In September, a team of astronomers announced a breathtaking finding: They had detected a molecule called phosphine high in the clouds of Venus, possibly indicating evidence of life.
That discovery shook the scientific establishment. Once thought of as Earth’s twin, Venus — though nearby and rocky — is now known to have a hellish environment, with a thick atmosphere that traps solar radiation, cranking surface temperatures high enough to melt metal, and accompanied by surface pressure akin to that thousands of feet below Earth’s ocean surface.
But the detection, led by researchers from Cardiff University in Wales, the Massachusetts Institute of Technology, and the University of Manchester in England, was high in the atmosphere, where conditions are far more hospitable and the idea of microbial life more plausible. It was accomplished using spectroscopy, a method of determining the presence of different molecules in a planet’s atmosphere by analyzing how those molecules alter the light reflected from the planet. A key member of the team was fellow Clara Sousa-Silva, who had spent years studying the molecule’s spectroscopic signature and who believes that phosphine is a promising way to track the presence of extraterrestrial life.
Sousa-Silva shifted her fellowship from MIT to the Center for Astrophysics | Harvard & Smithsonian and will spend the next two years advancing her work on biosignatures and life on other planets. She spoke with the Gazette about the recent discovery and what the future of the search for life may hold.
Q&A
Clara Sousa-Silva
GAZETTE: You study biosignature gases, and your website says phosphine is your favorite. What is a biosignature gas and what’s so special about phosphine?
SOUSA-SILVA: A biosignature gas is any gas in the planetary atmosphere that is produced by life. That by itself is not particularly interesting because molecules that can be produced by life can often be produced by many other things. So another question is: What is a good biosignature? And the answer to that also explains why phosphine is my favorite.

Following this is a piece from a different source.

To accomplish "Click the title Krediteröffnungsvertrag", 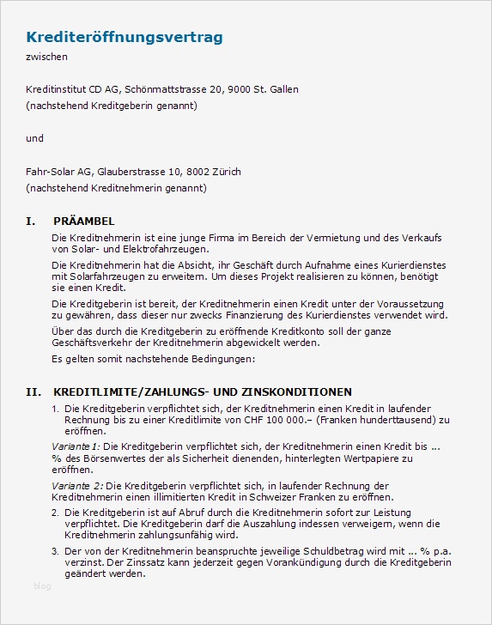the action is (125, 37).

A good biosignature isn’t just produced by life and released into an atmosphere. It is also able to survive in that atmosphere and be both detectable and distinguishable. So, if we’re looking at an atmosphere from far away, say from a different planet, and we detect an interesting molecule, that’s great. But maybe, because of low resolution in the instruments, lots of molecules look very similar to one another and the spectral signature also corresponds to a different molecule than one we thought we saw. So, you want a biosignature to be distinguishable.
A good biosignature has a final characteristic: It has limited or accountable false positives. That means if it is produced by life, if it survives in the atmosphere, and you can detect it unambiguously, you still need to know if it was in fact produced by life or if it was accidentally produced by some other nonbiological process like photochemistry or volcanism. So, a good biosignature is all of these things: It is produced by life in large quantities and survives; it’s unambiguously detectable; and is unambiguously assigned to life.

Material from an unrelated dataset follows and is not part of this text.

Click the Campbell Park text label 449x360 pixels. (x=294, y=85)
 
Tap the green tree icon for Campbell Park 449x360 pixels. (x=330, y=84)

Famous biosignatures like oxygen and methane rank very well in the first few of these parameters. But methane, for example, looks an awful lot like every other hydrocarbon. And so knowing if you’re looking at methane versus a different molecule that also has carbons and hydrogens is quite hard. And even if you can unambiguously assign the thing you saw to methane, you don’t know if you can unambiguously assign it to life.
Phosphine has a unique spectral signature, because the spectrum for phosphine is composed of the behavior of the bonds between hydrogen and phosphorus, and that’s a very rare bond in gas molecules. So phosphine is quite easy to distinguish, meaning it’s easy-ish to detect, and it is also produced by life. But it’s not produced by life in large quantities, so that’s a negative point for phosphine. But then, it’s so hard to produce without the intervention of life on rocky planets that it’s very low on false positives. I think phosphine is a well-balanced biosignature: produced in detectable quantities by life, being distinguishable, and having low false positives. That’s why it’s my favorite.